What Can Your Watermelon do for You?


What’s a summer day at the park or the pool without a few slices of juicy cold watermelon?!
Along with the scorching heat, summer brings a bundle of sensational season fruit. These fruits not only satisfy our taste buds, but are also great for a balanced diet and a healthy lifestyle. Packed with vitamins and minerals, fiber, phytochemicals and antioxidants, fruits are also approximately 80-90% water. What’s better to cool you down on a hot day than something almost completely made of water?
Watermelon, in particular, is one of the most beneficial summer treats – a jack, or fruit, of all trades. One of the main health benefits of watermelon is its status as apowerful antioxidant. Full of vitamins A and C, watermelon helps to neutralize free radicals that can lead to inflammation, general sickness and chronic illnesses such as heart attack or stroke. As well, the beautiful pink color of watermelon, due to beta-carotene, is a powerful ally against many types of cancer.
The juicy fruit is also offers a number of important cardiovascular benefits.  It contains arginine, which helps enhance blood flow, lowers blood pressure, and has been used as a natural remedy in the treatment of hypertension, erectile dysfunction and peripheral vascular disease.

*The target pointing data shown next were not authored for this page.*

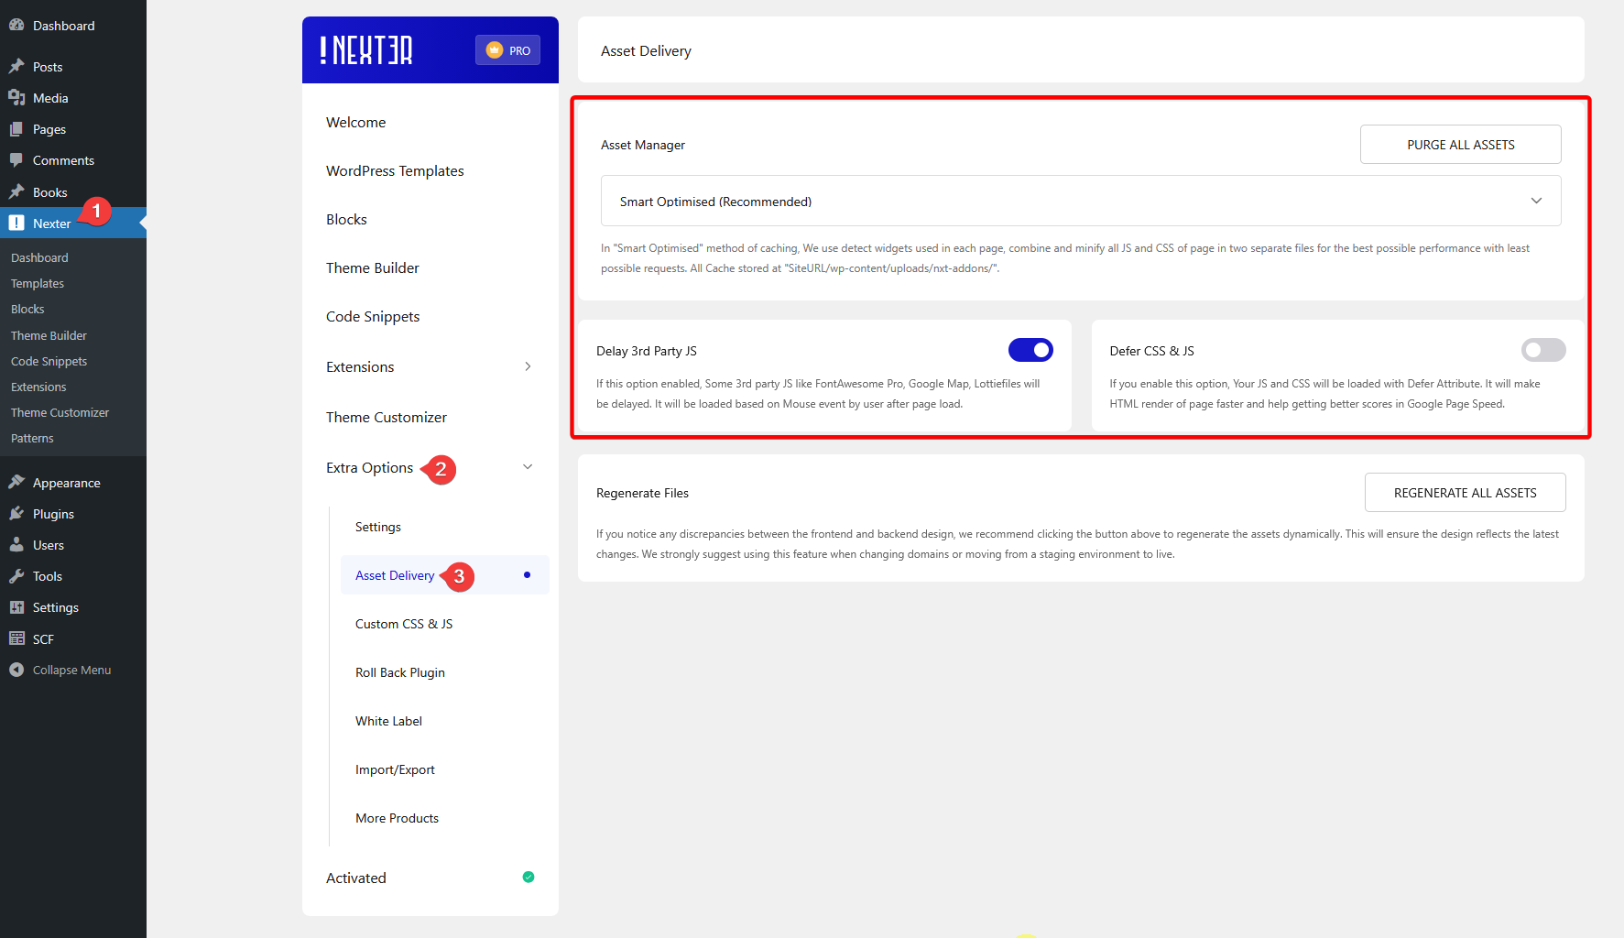Open the Tools icon in sidebar
The image size is (1624, 938).
[16, 575]
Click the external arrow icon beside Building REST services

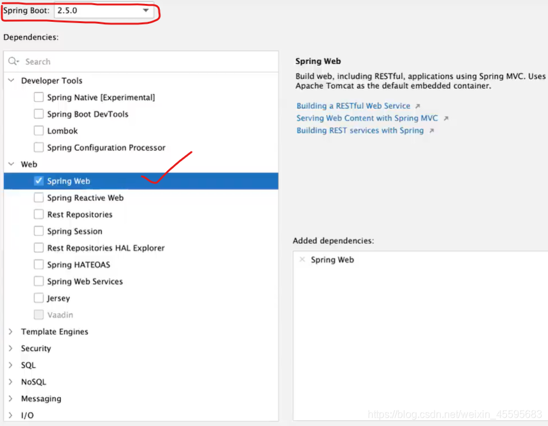pyautogui.click(x=432, y=131)
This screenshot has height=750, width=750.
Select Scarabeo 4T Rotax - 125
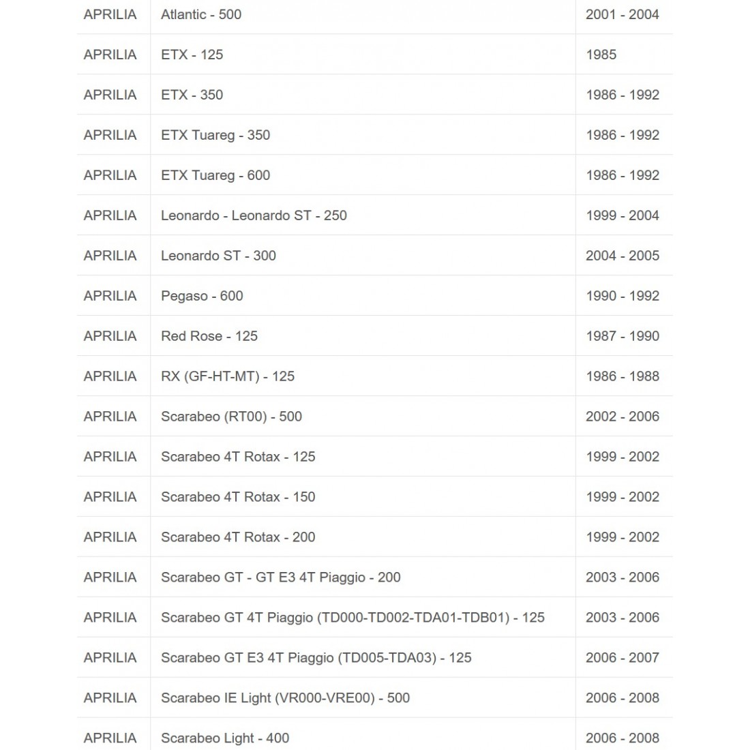pyautogui.click(x=238, y=457)
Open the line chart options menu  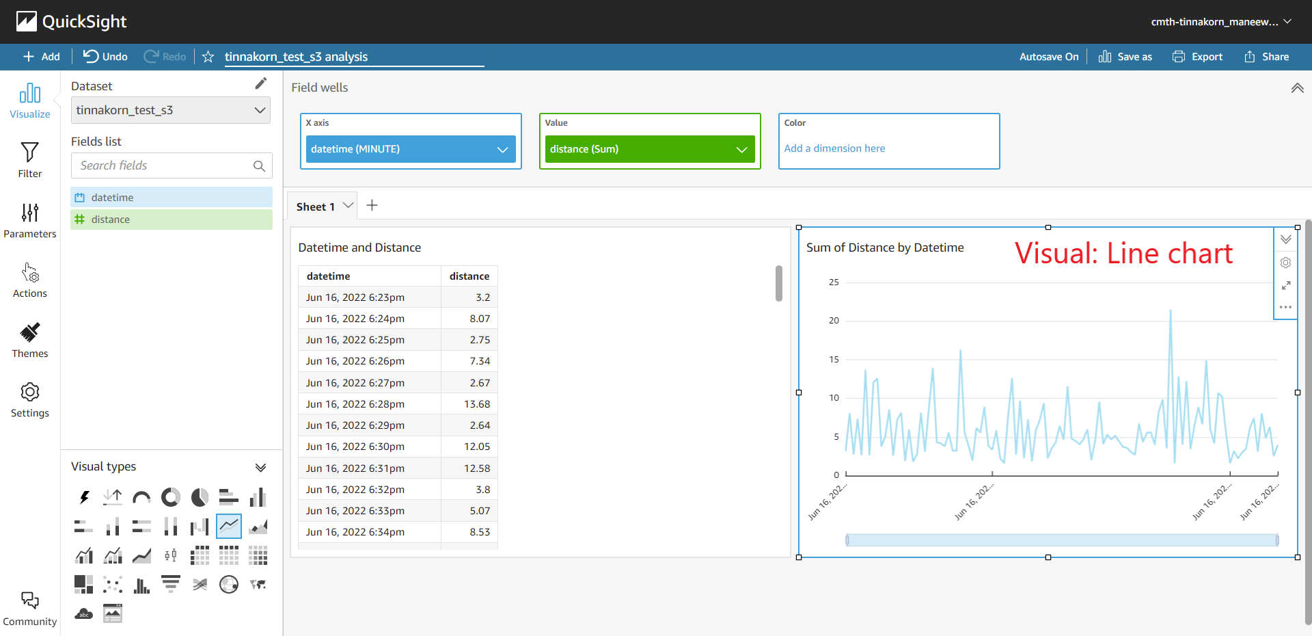1286,308
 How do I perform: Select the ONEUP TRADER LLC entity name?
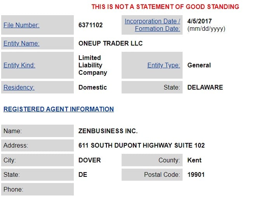(x=110, y=44)
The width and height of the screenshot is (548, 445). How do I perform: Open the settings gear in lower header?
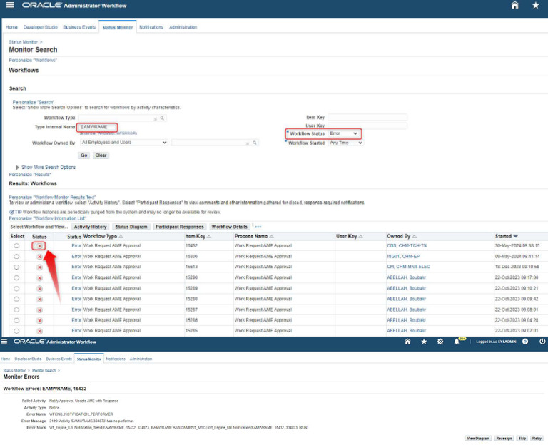[440, 342]
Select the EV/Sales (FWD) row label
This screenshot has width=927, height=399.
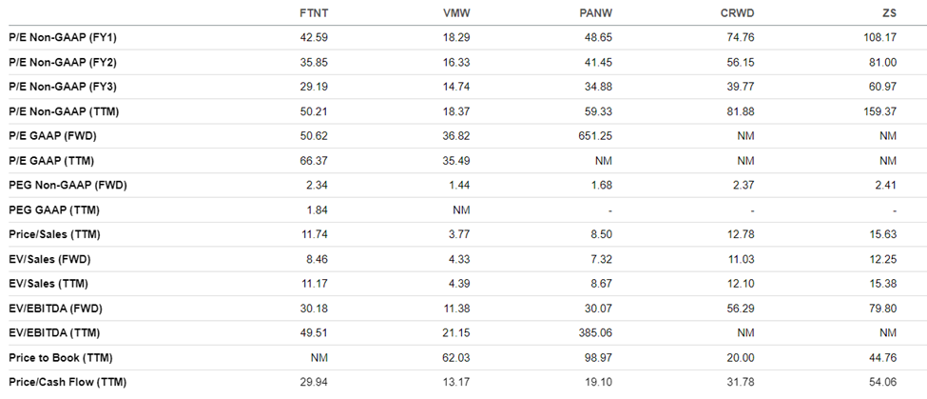pyautogui.click(x=49, y=259)
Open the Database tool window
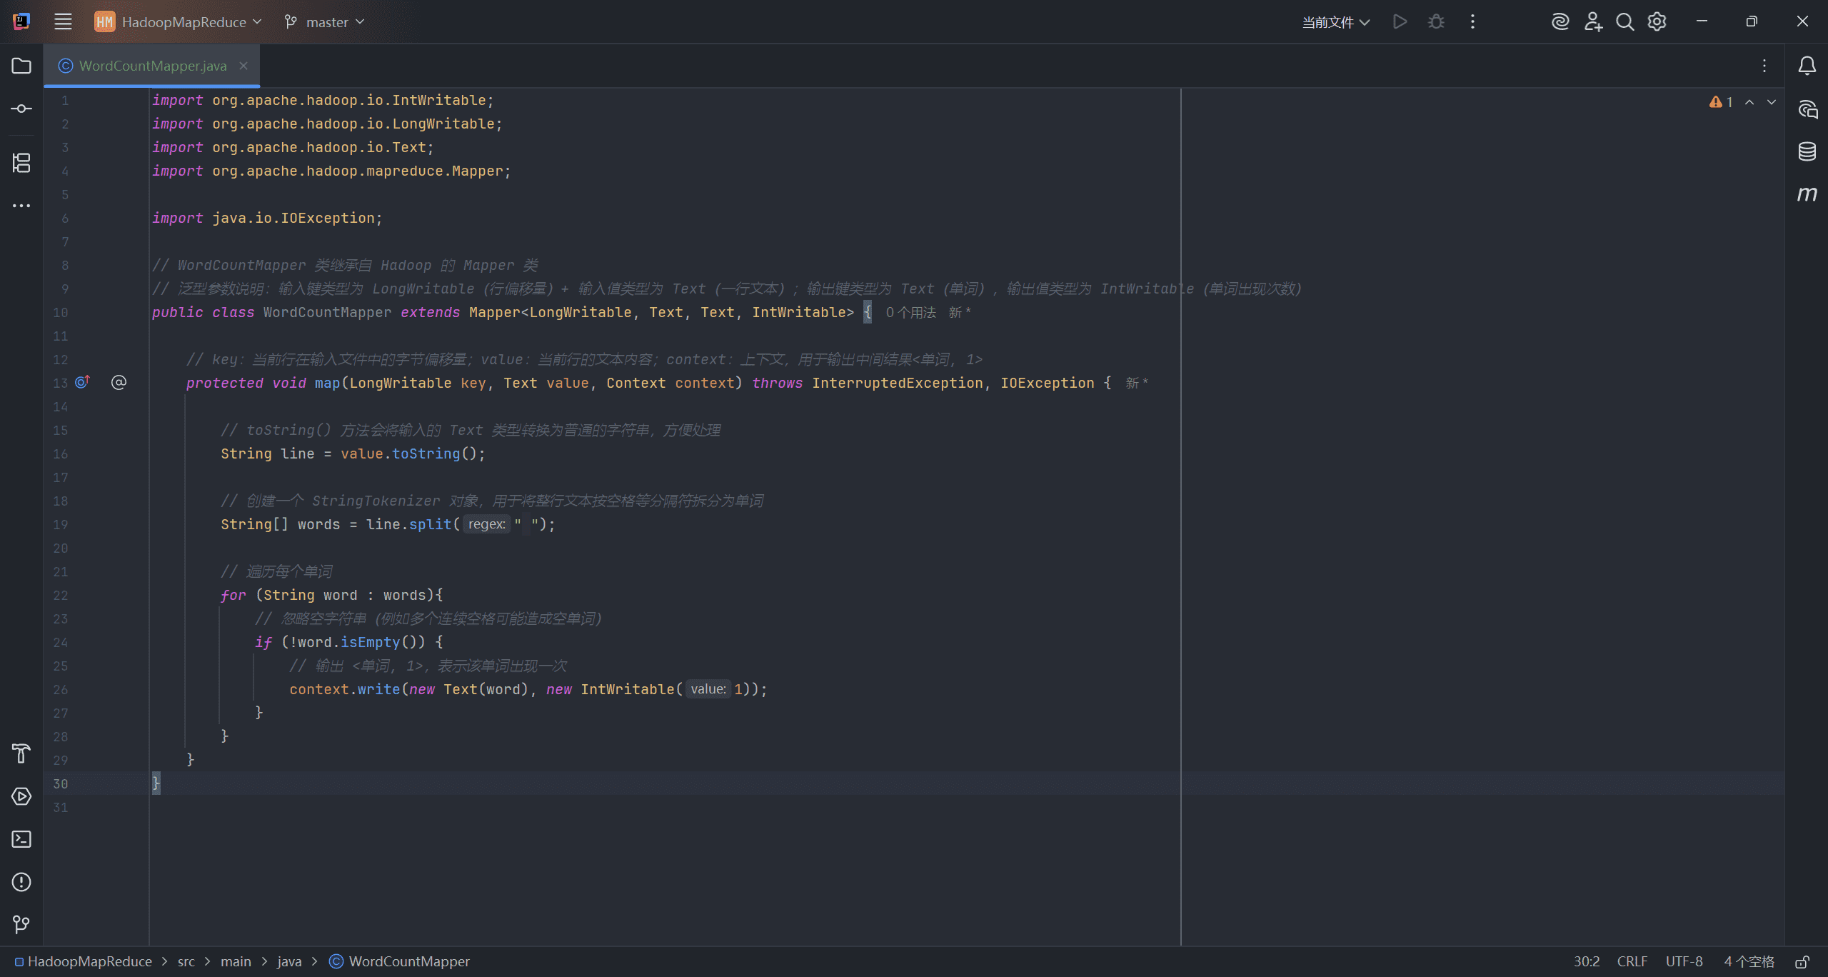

The high water content of watermelon also aids in fast fat burning, helping to make your metabolism work more efficiently.

So, whether trying to slim down for that bikini body, stay hydrated, or simply avoid a summer sickness, watermelon can be a delicious and powerful way to stay healthy this summer!

Apricots – fresh apricots are good source of iron, vitamin C, beta carotene, potassium and fiber. The health benefits of apricots includes anemia, cancer, skin diseases, fevers, earache, indigestion and constipation.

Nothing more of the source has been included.